In 2022, Riahi was appointed to the European Scientific Advisory Board on Climate Change through the European Union and is a member of the Scientific Advisory Board of Vienna, Austria. United Nations Secretary-General António Guterres appointed Riahi to support the UN Technology and Facilitation Mechanism. The 10-member group works closely with stakeholders to accelerate progress on sustainable development through technology and innovation. Riahi became one of the first to conduct an integrated analysis of the UN agenda in order to meet standard development goals seven and thirteen.

== Awards ==
In 2015, Riahi received the IAMC award for his contributions to integrated assessment modelling. Keywan Riahi has also received 18 “Highly Cited Researcher” awards across the fields of Social Science, Environment and Ecology, and Geosciences since 2016. He also received a highly important European Research Council (ERC) Synergy grant for his work on the GENIE project. This grant enables researchers to collaborate in order to make substantial technological advancements. Additionally, he was listed by Reuters as the most influential climate scientist based on papers published, number of times cited, and public reach of work.

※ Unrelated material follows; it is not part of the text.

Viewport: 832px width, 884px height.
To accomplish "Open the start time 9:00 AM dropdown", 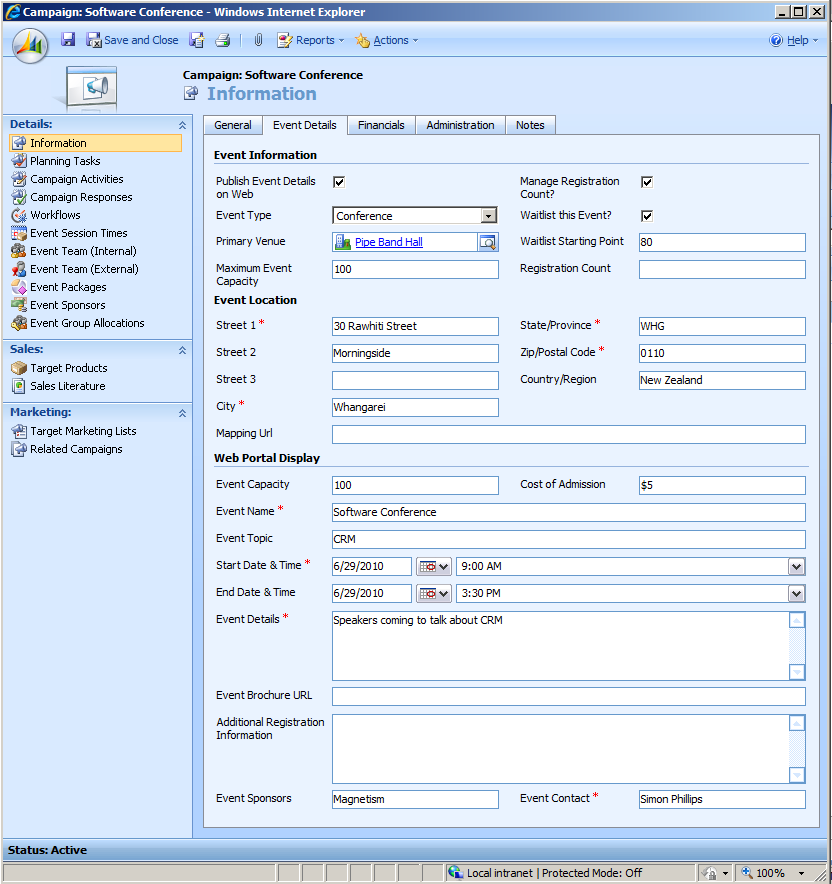I will [x=796, y=566].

=== Notable publications ===
Riahi has authored more than 190 peer-reviewed articles, has contributed to over 300 publications, and has been cited nearly 84,000 times in the span of his career. Some of his most notable publications include:

- Climate Change 2014: Synthesis Report. Contribution of Working Groups I, II and III to the Fifth Assessment Report of the Intergovernmental Panel on Climate Change AR5 Synthesis Report: Climate Change 2014
- Special Report on Emissions Scenarios (2000)
- The Shared Socioeconomic Pathways and their Energy, Land Use, and Greenhouse Gas Emissions Implications: An Overview
- Technological Learning for Carbon Capture and Sequestration Technologies (2004)
- Scenarios of long-term socio-economic and environmental development under climate stabilization
- Entry points for assessing 'fair shares' in national mitigation contributions

== Significance and outlook ==
Riahi's work seeks to demonstrate the importance of climate change by recognizing its various effects and finding implementable solutions. He has made significant contributions to the scientific and technological sides of climate research through his work on RCPs, IPCC reports, ENGAGE, and the GENIE project. These projects have broken new ground not only in climate knowledge, but also through detailed modeling of its effects on different resources and regions. Additionally, his work has been influential in the areas of carbon capture and affordable technology solutions.

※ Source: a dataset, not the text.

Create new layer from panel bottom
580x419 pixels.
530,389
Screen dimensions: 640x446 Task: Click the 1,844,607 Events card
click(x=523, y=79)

Besides just a focus on technology solutions, Riahi has also placed an emphasis on greater socioeconomic and policy solutions. His work on SSPs, inequality in development, research sharing among nations, and CD-LINKS has revolutionized interpretations connecting climate change and its effect with socioeconomic conditions, as well as provided new development and policy-making avenues seeking to tackle both issues simultaneously. Riahi has combined his technological and policy focuses through his roles at the UN. There, he has had a major impact in using technological solutions to address policy-making for the UN's sustainable development goals.

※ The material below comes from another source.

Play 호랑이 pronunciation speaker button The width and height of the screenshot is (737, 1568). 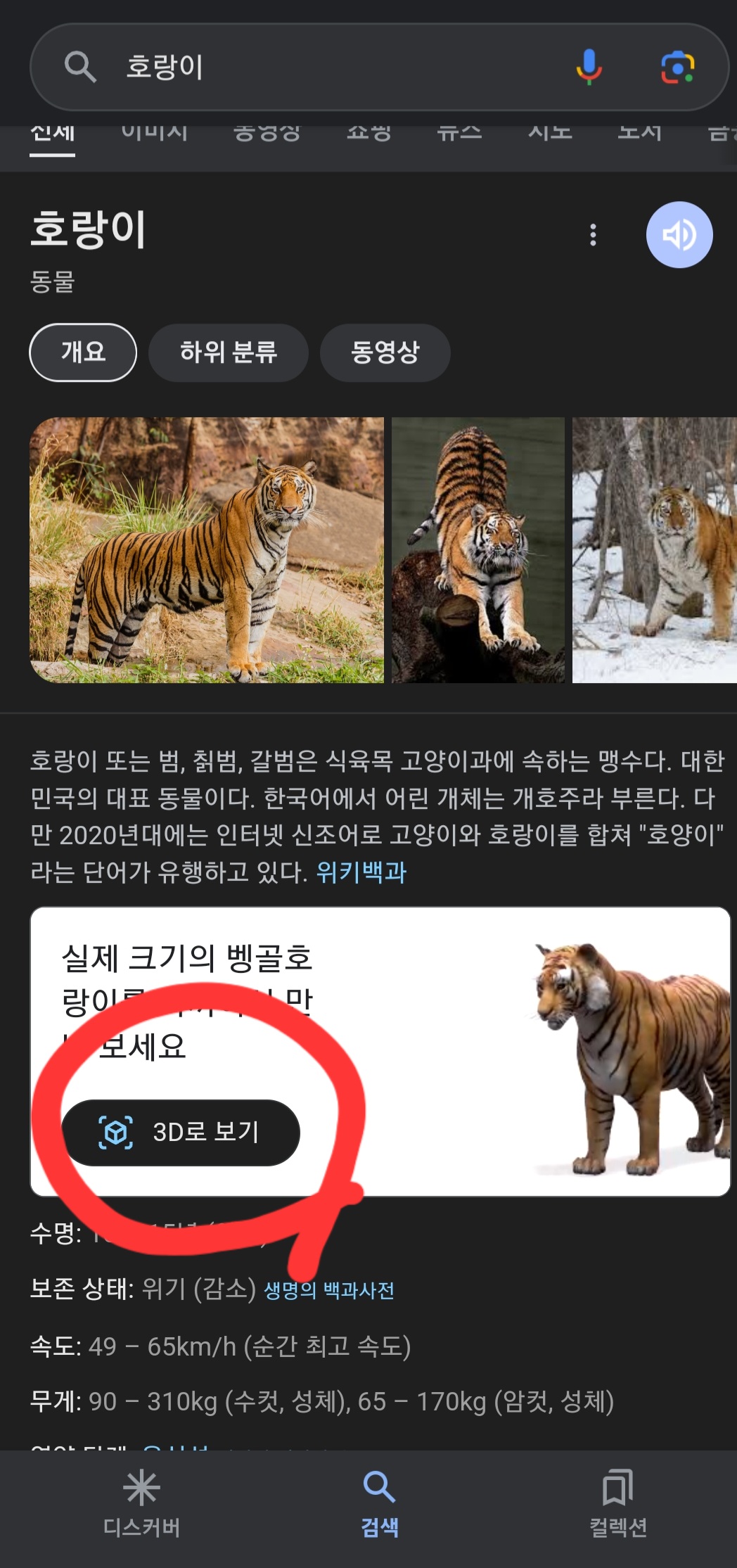[679, 235]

Riahi's outlook on the future believes that failing to act regarding climate change will have greater economic consequences than emission avoidance costs. He also believes that not all countries will have an equal burden in divesting from fossil fuels, hence his work on research sharing and inequality. Riahi's outlook requires a world that is committed to zero emissions, a sharing economy, renewable energy, and an electrification of demand systems. He foresees the development of utilities as resilience managers, ensuring there aren't stoppages in available electricity, as well as increased digitization to ensure a better connection of systems. Riahi also envisions a greater electrification of transportation services, as well as less car use, in ways that are beneficial to users and incentivize their use. Ultimately, he views the future as a joint effort that utilizes both technological and policy means to avoid the worst outcomes of climate change.